→ **EXERCISE DIRECTIONS**: Here is the task for the records below: repeat exactly the lines from the one with "Privacy Policy (1162, 1093)" to the one with "[button] (2470, 16)", both included, and nothing else.

-------- RECORDS SHOWN --------

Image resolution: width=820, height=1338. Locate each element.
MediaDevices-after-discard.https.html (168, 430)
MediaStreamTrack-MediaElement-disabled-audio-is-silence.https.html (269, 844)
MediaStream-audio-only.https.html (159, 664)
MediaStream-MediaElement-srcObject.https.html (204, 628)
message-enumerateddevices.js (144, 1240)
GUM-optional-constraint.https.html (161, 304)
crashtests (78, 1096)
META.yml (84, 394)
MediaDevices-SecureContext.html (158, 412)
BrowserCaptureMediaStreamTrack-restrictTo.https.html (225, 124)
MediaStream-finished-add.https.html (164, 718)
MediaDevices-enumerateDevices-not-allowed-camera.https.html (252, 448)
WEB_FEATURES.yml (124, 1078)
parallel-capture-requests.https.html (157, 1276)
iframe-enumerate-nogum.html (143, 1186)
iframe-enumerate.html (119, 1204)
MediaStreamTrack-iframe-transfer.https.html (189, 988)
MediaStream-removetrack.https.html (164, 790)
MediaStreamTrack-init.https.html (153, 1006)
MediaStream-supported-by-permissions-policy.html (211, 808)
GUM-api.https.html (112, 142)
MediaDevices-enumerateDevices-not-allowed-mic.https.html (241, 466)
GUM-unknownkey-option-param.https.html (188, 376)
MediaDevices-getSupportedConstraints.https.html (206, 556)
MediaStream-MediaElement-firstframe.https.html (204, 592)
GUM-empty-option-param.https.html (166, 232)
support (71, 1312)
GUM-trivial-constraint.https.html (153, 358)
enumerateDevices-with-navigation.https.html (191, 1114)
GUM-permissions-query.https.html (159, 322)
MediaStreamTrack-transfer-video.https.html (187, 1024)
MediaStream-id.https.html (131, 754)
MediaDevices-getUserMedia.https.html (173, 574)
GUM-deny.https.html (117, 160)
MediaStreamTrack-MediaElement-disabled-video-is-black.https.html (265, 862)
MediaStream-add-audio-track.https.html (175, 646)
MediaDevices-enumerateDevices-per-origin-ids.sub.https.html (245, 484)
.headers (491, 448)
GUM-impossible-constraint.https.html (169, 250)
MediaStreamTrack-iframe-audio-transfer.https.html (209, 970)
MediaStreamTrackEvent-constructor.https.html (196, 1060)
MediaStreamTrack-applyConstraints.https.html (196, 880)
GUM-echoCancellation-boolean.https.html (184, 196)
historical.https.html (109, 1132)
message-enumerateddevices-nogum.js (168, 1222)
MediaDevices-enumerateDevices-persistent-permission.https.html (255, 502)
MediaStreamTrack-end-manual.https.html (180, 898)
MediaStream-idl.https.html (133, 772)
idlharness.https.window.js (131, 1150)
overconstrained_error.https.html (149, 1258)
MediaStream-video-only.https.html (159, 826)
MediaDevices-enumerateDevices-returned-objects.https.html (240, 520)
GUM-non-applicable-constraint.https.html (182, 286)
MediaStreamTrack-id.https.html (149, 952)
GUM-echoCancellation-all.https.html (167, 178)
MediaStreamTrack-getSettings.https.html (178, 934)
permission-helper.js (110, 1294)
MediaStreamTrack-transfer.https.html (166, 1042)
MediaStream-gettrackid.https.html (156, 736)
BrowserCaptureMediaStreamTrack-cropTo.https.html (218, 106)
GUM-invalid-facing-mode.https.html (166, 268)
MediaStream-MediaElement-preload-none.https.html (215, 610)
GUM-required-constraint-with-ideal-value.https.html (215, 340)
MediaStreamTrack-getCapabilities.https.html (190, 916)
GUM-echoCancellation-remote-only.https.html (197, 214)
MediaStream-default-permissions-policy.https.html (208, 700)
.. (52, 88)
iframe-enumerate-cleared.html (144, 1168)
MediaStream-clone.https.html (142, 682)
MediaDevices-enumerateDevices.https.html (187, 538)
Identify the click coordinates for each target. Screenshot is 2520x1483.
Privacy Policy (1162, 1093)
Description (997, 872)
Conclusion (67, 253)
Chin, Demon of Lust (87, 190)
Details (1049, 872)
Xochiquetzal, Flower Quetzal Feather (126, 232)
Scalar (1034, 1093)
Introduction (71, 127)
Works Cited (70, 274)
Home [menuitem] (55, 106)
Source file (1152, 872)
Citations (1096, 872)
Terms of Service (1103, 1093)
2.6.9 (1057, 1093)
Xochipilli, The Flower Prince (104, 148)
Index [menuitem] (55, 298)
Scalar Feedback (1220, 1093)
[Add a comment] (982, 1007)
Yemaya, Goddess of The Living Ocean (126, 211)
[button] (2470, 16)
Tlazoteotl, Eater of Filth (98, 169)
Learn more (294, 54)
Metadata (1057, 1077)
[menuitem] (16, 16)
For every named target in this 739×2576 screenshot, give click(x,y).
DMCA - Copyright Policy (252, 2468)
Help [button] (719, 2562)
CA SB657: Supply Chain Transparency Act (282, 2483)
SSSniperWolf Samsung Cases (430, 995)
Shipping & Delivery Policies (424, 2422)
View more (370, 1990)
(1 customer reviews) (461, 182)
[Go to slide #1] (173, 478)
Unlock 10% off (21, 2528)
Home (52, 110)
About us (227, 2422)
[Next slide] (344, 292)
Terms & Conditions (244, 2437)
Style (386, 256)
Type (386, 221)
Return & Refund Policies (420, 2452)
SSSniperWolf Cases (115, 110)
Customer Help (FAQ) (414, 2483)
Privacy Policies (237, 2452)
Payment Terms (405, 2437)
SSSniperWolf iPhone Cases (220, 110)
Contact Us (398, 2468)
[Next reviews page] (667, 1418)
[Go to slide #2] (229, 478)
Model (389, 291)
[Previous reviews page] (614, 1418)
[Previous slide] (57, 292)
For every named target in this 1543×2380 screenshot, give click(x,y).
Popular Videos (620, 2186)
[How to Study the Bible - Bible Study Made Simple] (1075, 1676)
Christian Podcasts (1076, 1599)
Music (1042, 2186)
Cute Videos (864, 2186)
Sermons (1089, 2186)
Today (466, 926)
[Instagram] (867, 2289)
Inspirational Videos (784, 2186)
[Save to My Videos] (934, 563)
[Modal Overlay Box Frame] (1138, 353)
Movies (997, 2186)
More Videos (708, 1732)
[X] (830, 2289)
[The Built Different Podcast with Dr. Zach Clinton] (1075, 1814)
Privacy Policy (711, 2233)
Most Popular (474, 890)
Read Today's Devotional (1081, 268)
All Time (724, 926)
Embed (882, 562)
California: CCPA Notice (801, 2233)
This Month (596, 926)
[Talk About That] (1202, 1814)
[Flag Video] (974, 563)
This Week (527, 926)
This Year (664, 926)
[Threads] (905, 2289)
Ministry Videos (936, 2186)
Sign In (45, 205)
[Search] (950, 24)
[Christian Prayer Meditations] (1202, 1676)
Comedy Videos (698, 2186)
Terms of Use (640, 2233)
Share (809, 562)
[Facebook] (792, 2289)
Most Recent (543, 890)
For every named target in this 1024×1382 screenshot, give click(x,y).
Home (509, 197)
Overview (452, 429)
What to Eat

--------

→ **TASK RESULT**:
Privacy Policy (1162, 1093)
Description (997, 872)
Conclusion (67, 253)
Chin, Demon of Lust (87, 190)
Details (1049, 872)
Xochiquetzal, Flower Quetzal Feather (126, 232)
Scalar (1034, 1093)
Introduction (71, 127)
Works Cited (70, 274)
Home [menuitem] (55, 106)
Source file (1152, 872)
Citations (1096, 872)
Terms of Service (1103, 1093)
2.6.9 (1057, 1093)
Xochipilli, The Flower Prince (104, 148)
Index [menuitem] (55, 298)
Scalar Feedback (1220, 1093)
[Add a comment] (982, 1007)
Yemaya, Goddess of The Living Ocean (126, 211)
[button] (2470, 16)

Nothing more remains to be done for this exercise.